The UK’s Competition and Markets Authority (CMA) has blocked Microsoft’s planned acquisition of Activision Blizzard for £55 billion (nearly $69 billion) due to concerns that it could result in reduced innovation and less choice for gamers in the rapidly growing cloud gaming industry.

“Microsoft’s solution had significant shortcomings and would require regulatory oversight by CMA,” the government said in a statement.

The deal would have given Microsoft ownership of popular titles such as Call of Duty and Candy Crush.

The CMA, however, did not express any worries about the deal distorting competition in the console gaming market.

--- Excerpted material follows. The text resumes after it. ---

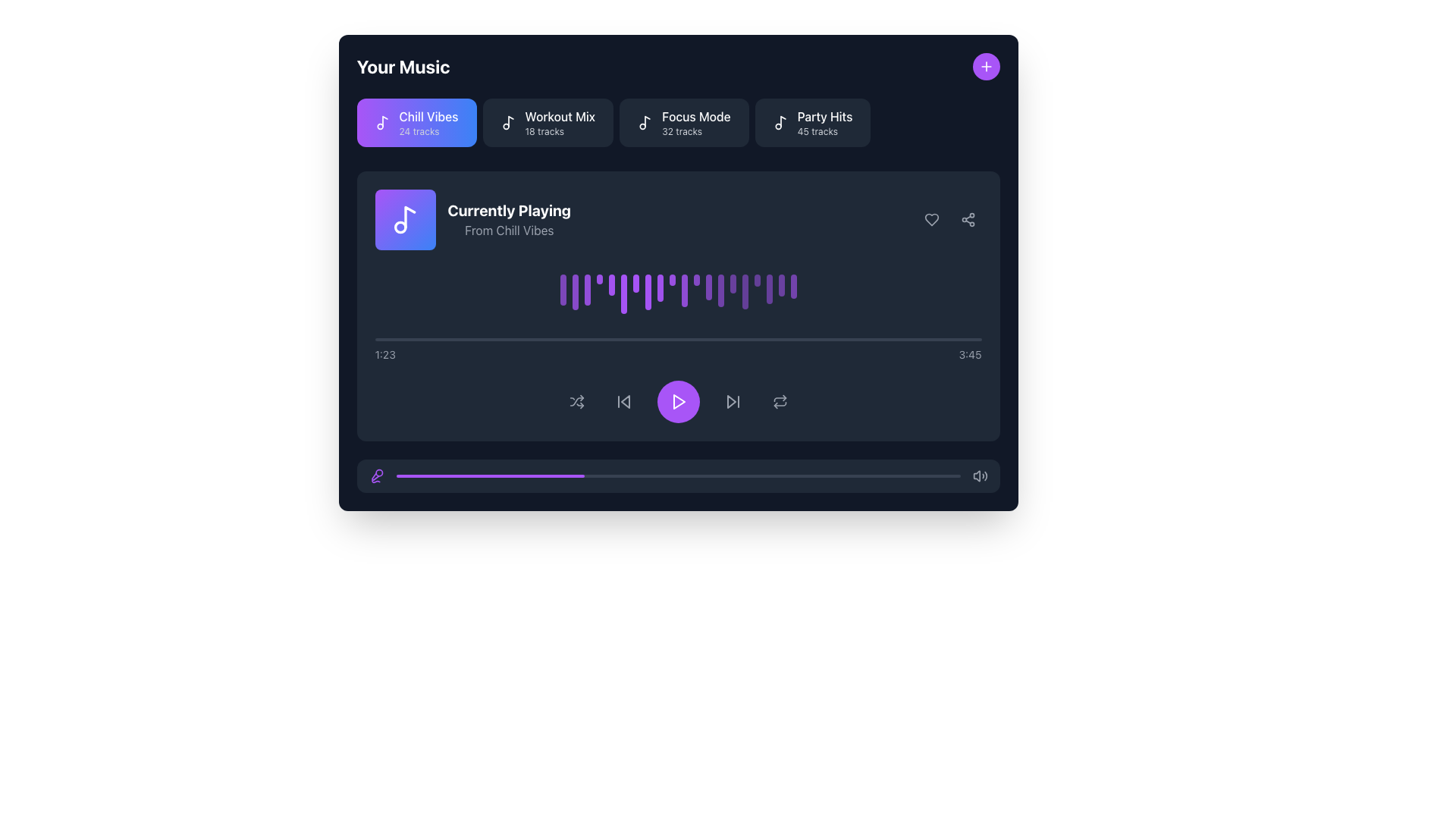  What do you see at coordinates (648, 292) in the screenshot?
I see `the eighth bar in the audio visualizer, which represents the current sound level, located below the 'Currently Playing' label and above the playback controls` at bounding box center [648, 292].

The decision to block the acquisition was made to protect competition in the emerging market of cloud gaming.

Both Microsoft and Activision Blizzard have announced their intention to appeal the decision.

The UK’s cloud gaming market is rapidly expanding, with the number of monthly active users growing more than threefold from the beginning of 2021 to the end of 2022, according to government figures.

It is expected to be worth up to £11 billion worldwide and £1 billion in the UK by 2026.

With its ownership of Xbox, the leading PC operating system (Windows), and a global cloud computing infrastructure (Azure and Xbox Cloud Gaming), Microsoft already controls an estimated 60-70% of the global cloud gaming market.